Thrivability goes beyond sustainability by including social justice. It is not enough to find ways to sustain life and human life on the planet. Real thrivability means no one gets left behind in poverty, exposed unfairly to disaster, or suffers at the hand of corrupt governments.

Thus thrivability requires a massive shift both in consciousness and in action: incorporating social justice work, environmental efforts, and process arts. We must include all these efforts and also transcend them through our growing understanding of complex adaptive systems and flow patterns.

Fundamentally thrivability is visionary - it is about co-evolving a future we want rather than avoiding a future that terrifies us. It is about acting with enthusiasm toward an opportunity rather than away from catastrophe. It is about becoming a good ancestor.

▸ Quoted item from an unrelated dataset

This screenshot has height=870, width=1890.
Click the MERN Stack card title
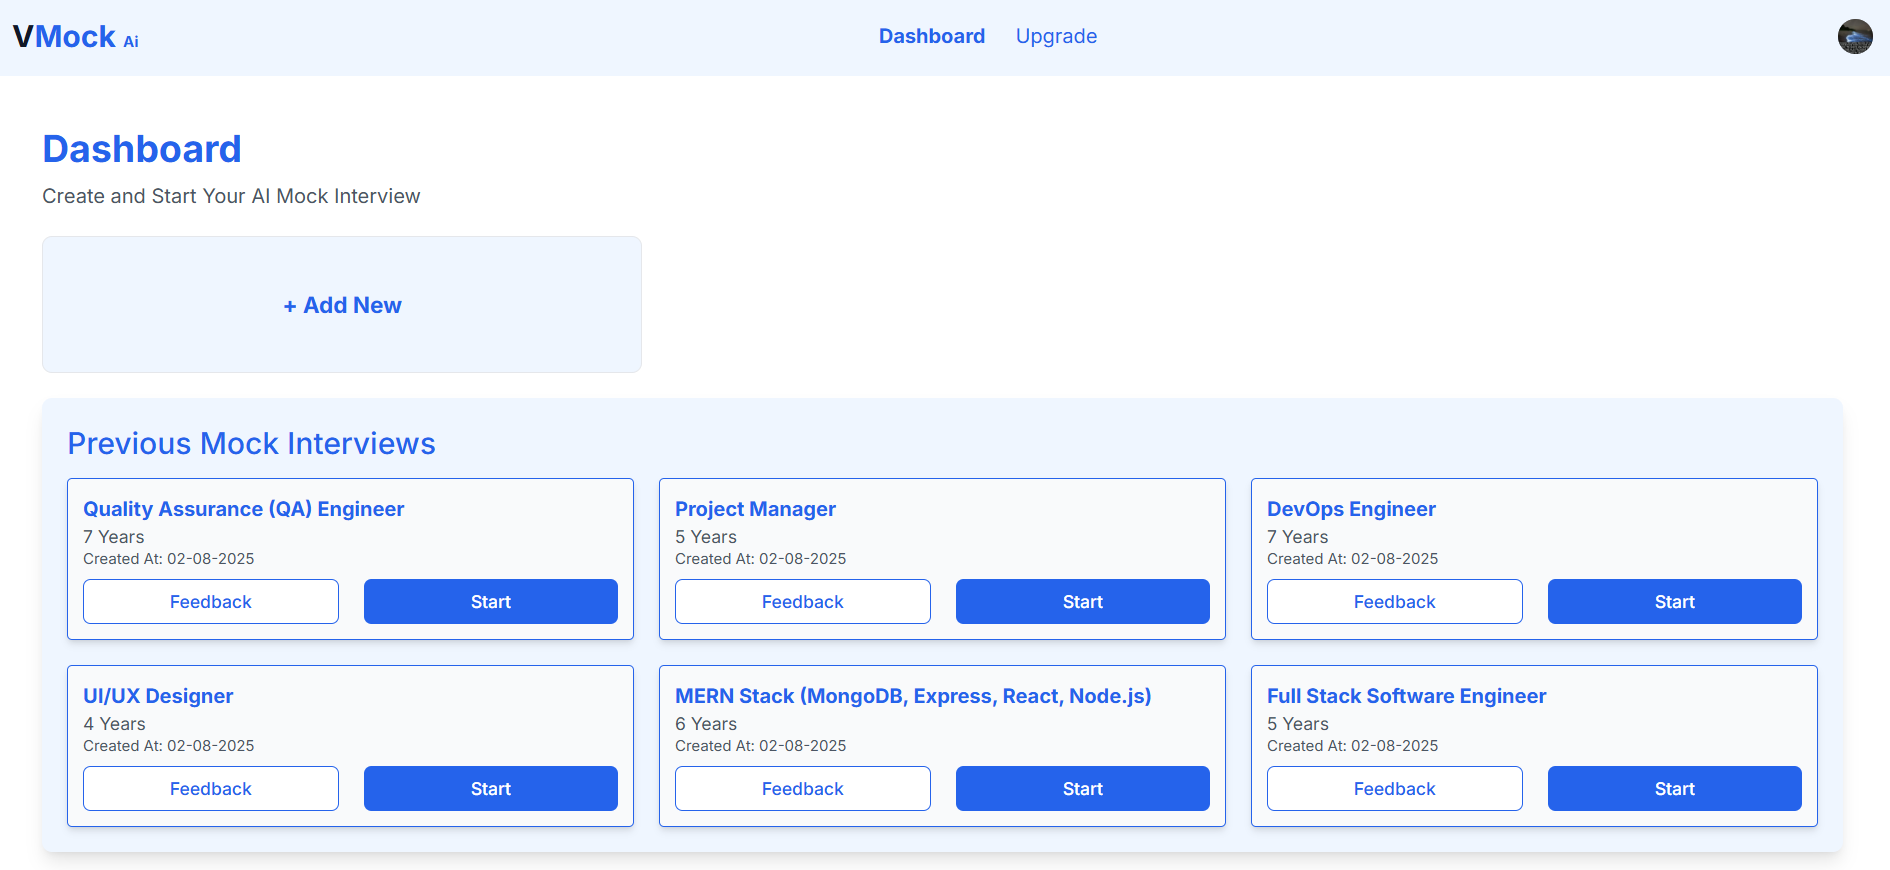pyautogui.click(x=912, y=696)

Most people reading this page will believe in abundance, and thrivability. We believe in using every tool at our disposal to make a better quality of life, building and working within a thriving ecosystem in which there is no waste and which enhances the renewal of natural resources. However, the truth of the matter is that without implementing population management, any environmental measures we take serve no point at all, as rising population numbers eliminate any advantage these measures may have had.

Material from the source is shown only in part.